SOC 2 for SaaS Startups

WhatCostWhen
Compliance automation (Vanta/Drata/Secureframe)$10K-$20K/yearStart collecting evidence from day 1
SOC 2 Type 1 audit$15K-$30KWhen enterprise prospects require it (~$50K+ deals)
SOC 2 Type 2 audit$20K-$50K6-12 months after Type 1 (covers a review period)

What auditors actually look for: MFA enforced, access reviews documented, change management process, incident response plan, encryption at rest and in transit, logging enabled, vulnerability scanning, employee security training. Most of this is what you should be doing anyway.

Real-World Breaches (2024-2025)

WorkComposer (Feb 2025): 21 million employee screenshots exposed via a public S3 bucket. Passwords, API keys, internal chats - all publicly accessible. 39 days between notification and fix. Prevention: one CLI command to enable S3 Block Public Access.
GitHub credential harvesting (ongoing): Automated bots scan every public commit within seconds. An AWS access key committed at 2:00 PM is exploited by 2:05 PM. Prevention: git-secrets pre-commit hooks + GitHub push protection (free).
Overly permissive IAM (systemic): Apps deployed with Action: "*" because "it works." When the app is compromised via SSRF or dependency vuln, the attacker inherits full account access. Prevention: least-privilege policies from day 1.
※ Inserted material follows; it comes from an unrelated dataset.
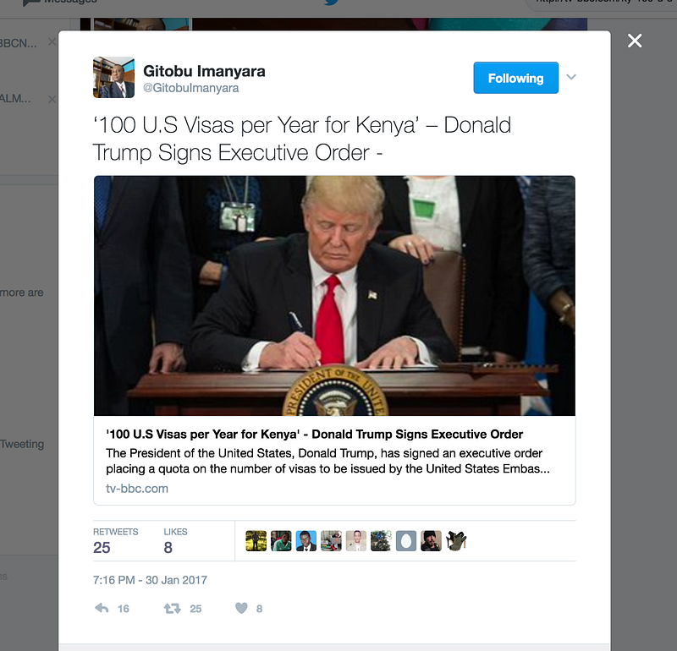Open the @GitobuImanyara handle link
Common thread: Every major 2024-2025 cloud breach was a known, preventable misconfiguration. Not zero-days. Not sophisticated attacks. Automated scanners, basic misconfigs, minutes to exploitation.
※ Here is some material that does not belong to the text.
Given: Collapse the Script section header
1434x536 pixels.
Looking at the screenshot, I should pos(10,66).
Week-by-Week Implementation Plan

Week 1: Stop the Bleeding

  • Enable S3 Block Public Access at account level
  • Enable MFA on all IAM users (FIDO2 for admins)
  • Delete all root access keys
  • Enable CloudTrail (multi-region)
  • Enable GuardDuty (free 30-day trial)
  • Verify no public RDS instances

Week 2: Access Control

  • Set up IAM Identity Center (SSO)
  • Replace access keys with OIDC federation for CI/CD
  • Implement least-privilege roles for applications
  • Enable IAM Access Analyzer
  • Add git-secrets pre-commit hooks

Week 3: Network & Encryption

  • Audit VPC: RDS/app servers in private subnets
  • Review security groups (no 0.0.0.0/0 on non-ALB resources)
  • Enable RDS encryption + force SSL
  • Enable default EBS encryption
  • Enforce TLS 1.2+ on all load balancers

Week 4: Detection & Response

  • Enable Security Hub with CIS benchmark
  • Set up CloudWatch alarms (root login, IAM changes, SG changes)
  • Write IR playbook (compromised credentials, data breach)
  • Deploy auto-remediation Lambda for compromised keys
  • Enable VPC Flow Logs

Month 2-3: Hardening

  • Deploy WAF on public-facing ALB/CloudFront
  • Implement dependency scanning in CI/CD (Trivy + Semgrep)
  • Set up Secrets Manager with rotation
  • Add security headers via CloudFront
  • Implement SCPs (region restriction, prevent security service disable)

Month 3-6: Compliance

  • Sign up for compliance automation (Vanta/Drata/Secureframe)
  • Document access control, change management, and IR procedures
  • Implement row-level security for multi-tenant data
  • Begin SOC 2 Type 1 preparation

The Bottom Line

Cloud security for a small team isn't about buying expensive tools - it's about not leaving the door open. S3 Block Public Access, MFA, least-privilege IAM, and CloudTrail cost almost nothing and prevent 80% of breaches. Start with Week 1, iterate weekly, and you'll have a security posture that passes SOC 2 audits within 6 months. The attackers are automated - your defenses should be too.